* start *

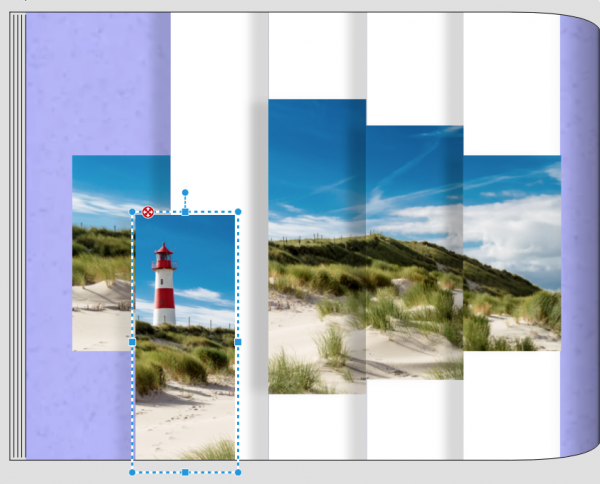The width and height of the screenshot is (600, 484).
Task: Click the stacked page edges at book spine
Action: coord(18,236)

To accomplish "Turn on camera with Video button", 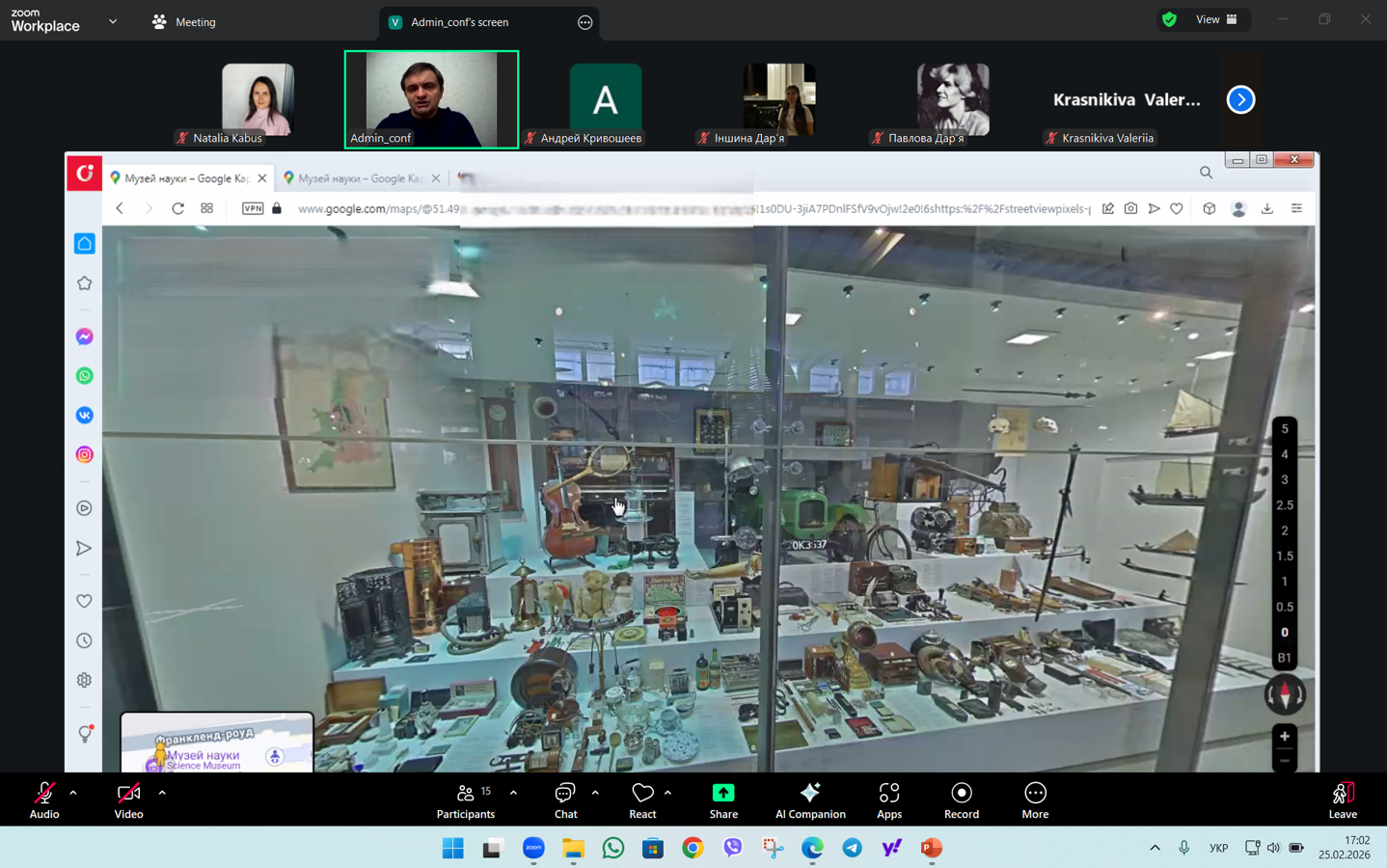I will 128,800.
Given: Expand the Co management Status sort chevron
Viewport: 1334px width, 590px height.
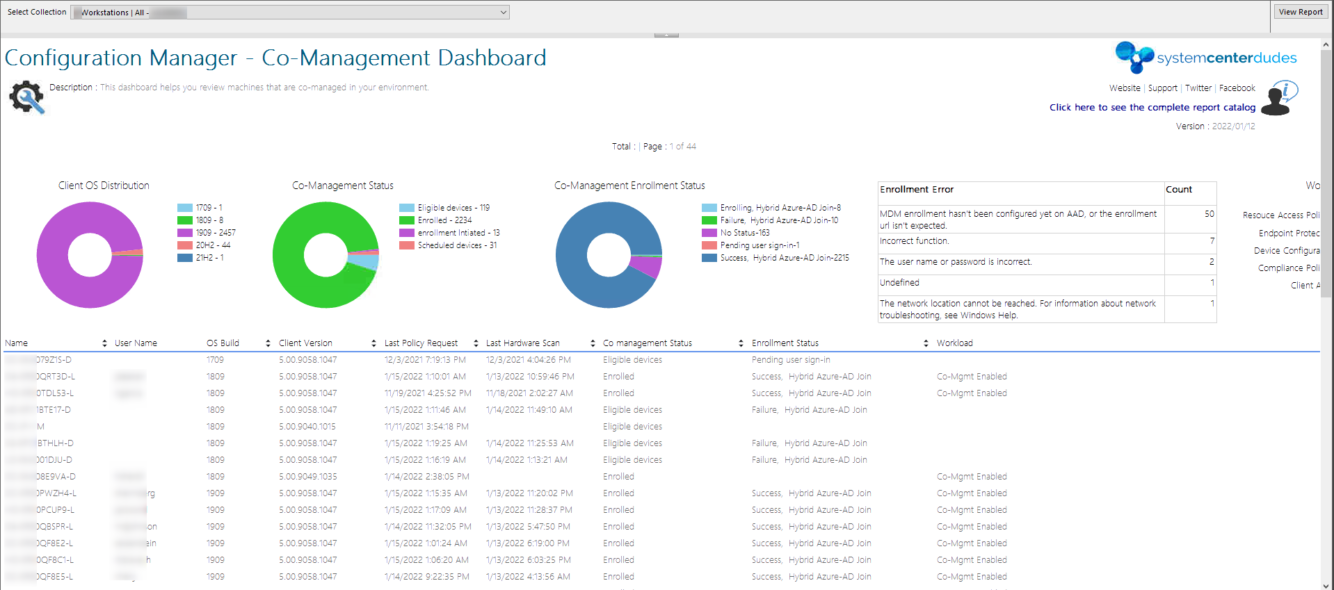Looking at the screenshot, I should 741,342.
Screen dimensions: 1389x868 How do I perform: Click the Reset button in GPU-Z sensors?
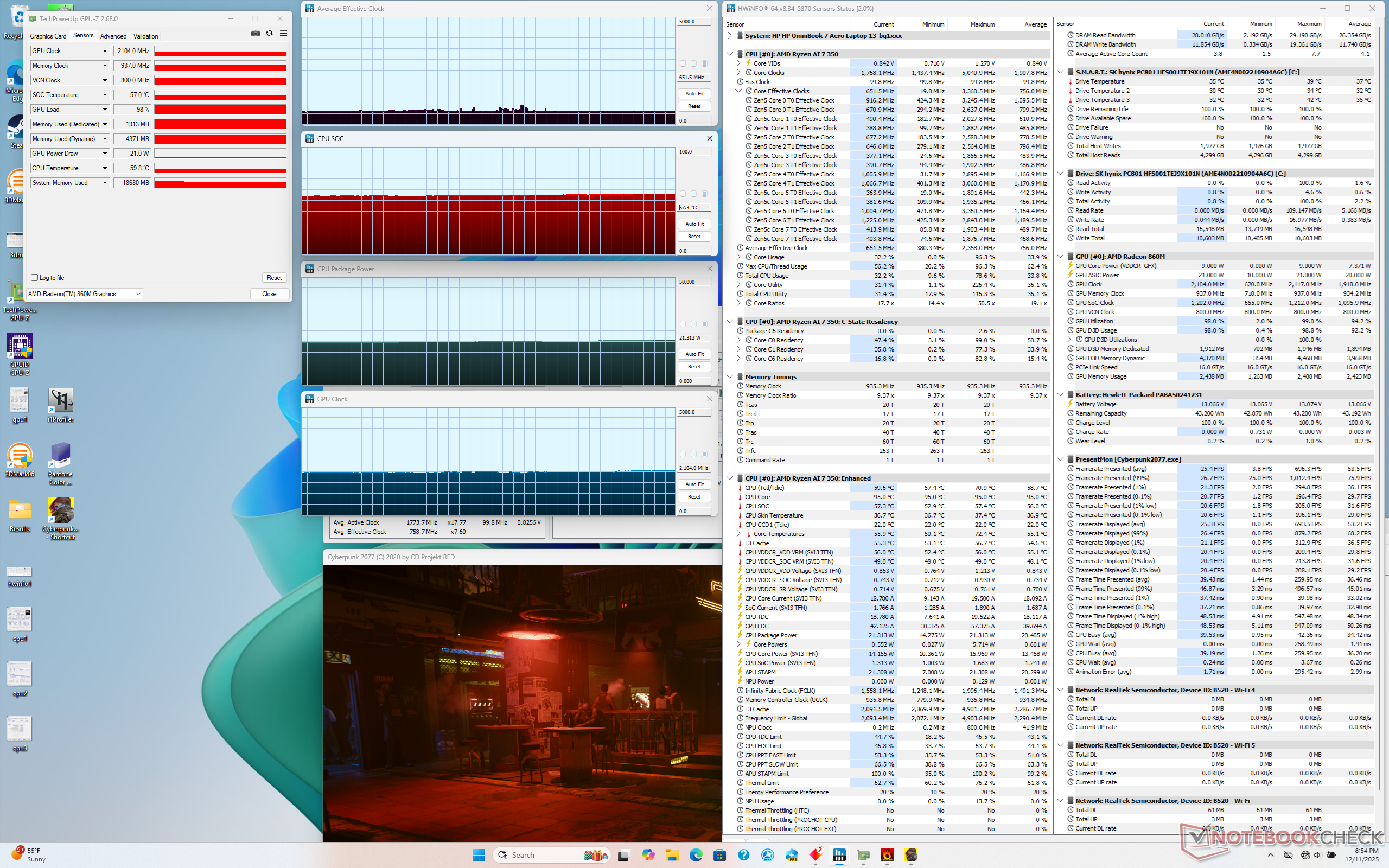click(274, 278)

* end *

» Task directions
Convert the rows above, from the line containing "Given: Expand the" through the end of the rows, inclusive, into a two-column CSV with the headers instruction and result. Each CSV line should put one text and its answer in separate quoted fields, with line breaks replaced by spaces and the pictures left out.

» Exercise answer
instruction,result
"Given: Expand the Co management Status sort chevron Viewport: 1334px width, 590px height.","Looking at the screenshot, I should 741,342."
"Screen dimensions: 1389x868 How do I perform: Click the Reset button in GPU-Z sensors?","click(274, 278)"